The muscles of Daddy’s arms had atrophied and shriveled and when he died he had the same skinny bird-like appendages that he had carried around as a teenager. I still thought he looked large, though, even in his final repose, just as he did when he was standing upright and daring the world to test him with whatever it wanted. The part of his life that I was proudest of was his time serving his country during World War II and I arranged for his casket to be draped in a United States flag. Daddy was buried off of Hill Road not far from the factory where he had worked and the house that he and Ma had purchased when they were young and hopeful. Becky and her husband Skip take a blanket to lay upon his grave once each year and I have Daddy’s flag in a triangle box above my writing desk down in Austin. He belongs to the soil of Mississippi but even in death he wanted to be near his children in Michigan because he had at last come to know and love them and he wanted whatever there was to have of us even after he was gone. Daddy kept an empty space in the graveyard beside him for Ma, just in case the girl he never stopped loving chooses, in the end, to come back to him.
“I don’t have no regrets about nothin’,” was one of the last things my father had said to me. “I lived in the best times they was to live in.
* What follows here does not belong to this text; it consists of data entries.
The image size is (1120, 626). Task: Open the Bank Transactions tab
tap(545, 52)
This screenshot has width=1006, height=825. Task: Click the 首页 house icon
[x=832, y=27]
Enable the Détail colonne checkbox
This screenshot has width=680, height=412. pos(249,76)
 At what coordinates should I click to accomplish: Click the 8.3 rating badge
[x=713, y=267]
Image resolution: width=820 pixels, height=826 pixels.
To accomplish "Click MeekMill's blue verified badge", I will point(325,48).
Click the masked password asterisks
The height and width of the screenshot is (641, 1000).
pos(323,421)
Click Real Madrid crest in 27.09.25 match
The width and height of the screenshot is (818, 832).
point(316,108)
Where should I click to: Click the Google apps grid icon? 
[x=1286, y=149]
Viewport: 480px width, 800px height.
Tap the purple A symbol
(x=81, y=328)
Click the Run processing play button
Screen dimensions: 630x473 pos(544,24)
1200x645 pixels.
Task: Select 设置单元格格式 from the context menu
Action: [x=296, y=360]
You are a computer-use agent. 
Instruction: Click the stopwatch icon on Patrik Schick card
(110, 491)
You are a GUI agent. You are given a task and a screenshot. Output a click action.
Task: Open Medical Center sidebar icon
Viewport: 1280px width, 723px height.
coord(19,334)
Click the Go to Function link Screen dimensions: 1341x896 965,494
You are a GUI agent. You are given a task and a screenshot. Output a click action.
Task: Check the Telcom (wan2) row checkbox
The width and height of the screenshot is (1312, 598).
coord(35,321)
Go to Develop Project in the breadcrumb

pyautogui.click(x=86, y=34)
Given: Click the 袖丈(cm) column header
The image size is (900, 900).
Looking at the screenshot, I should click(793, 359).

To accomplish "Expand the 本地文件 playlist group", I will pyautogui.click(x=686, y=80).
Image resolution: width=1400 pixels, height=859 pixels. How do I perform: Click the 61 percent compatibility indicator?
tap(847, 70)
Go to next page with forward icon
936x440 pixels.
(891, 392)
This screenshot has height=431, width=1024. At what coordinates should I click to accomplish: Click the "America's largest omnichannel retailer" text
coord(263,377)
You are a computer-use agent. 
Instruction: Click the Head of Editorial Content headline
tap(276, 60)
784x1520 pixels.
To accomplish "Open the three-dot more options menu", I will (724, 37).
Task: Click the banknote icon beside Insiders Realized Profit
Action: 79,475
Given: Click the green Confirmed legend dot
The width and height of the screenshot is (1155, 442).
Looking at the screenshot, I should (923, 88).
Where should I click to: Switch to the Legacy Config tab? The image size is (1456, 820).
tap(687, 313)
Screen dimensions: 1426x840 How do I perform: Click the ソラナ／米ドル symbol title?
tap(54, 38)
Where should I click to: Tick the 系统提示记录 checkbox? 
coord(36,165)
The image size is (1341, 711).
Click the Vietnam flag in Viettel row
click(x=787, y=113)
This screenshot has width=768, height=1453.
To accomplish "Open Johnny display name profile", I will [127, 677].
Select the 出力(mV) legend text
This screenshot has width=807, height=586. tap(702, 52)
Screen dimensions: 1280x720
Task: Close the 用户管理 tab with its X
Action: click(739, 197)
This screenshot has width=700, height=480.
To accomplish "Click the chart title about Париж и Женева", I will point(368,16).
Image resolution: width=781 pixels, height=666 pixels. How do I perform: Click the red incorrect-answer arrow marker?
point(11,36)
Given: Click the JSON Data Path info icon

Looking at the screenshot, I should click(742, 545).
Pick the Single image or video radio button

I seen human bein’s go from ridin’ in buckboard wagons to walkin’ on the moon. You cain’t see much more ‘n that, buddy boy.”
I think of him that way now, as a man who did not waste time second guessing himself, and who did not see the Buick car plant as a place that killed him but as the source of his livelihood and the method he used to care for his family. Daddy and Ma scraped by on small collections of ten dollar bills to make their 62 dollar a month mortgage payment but I once had a new bike and a baseball glove and a bed to sleep in and fairly regular meals. We were not privileged but the rise of the automotive industry almost certainly saved us from dirt poor farms down in Dixie. There was more to our lives than there would have ever been if Daddy had stayed in the South busting the soil with his muscled back.
I hope he knows he made a good choice.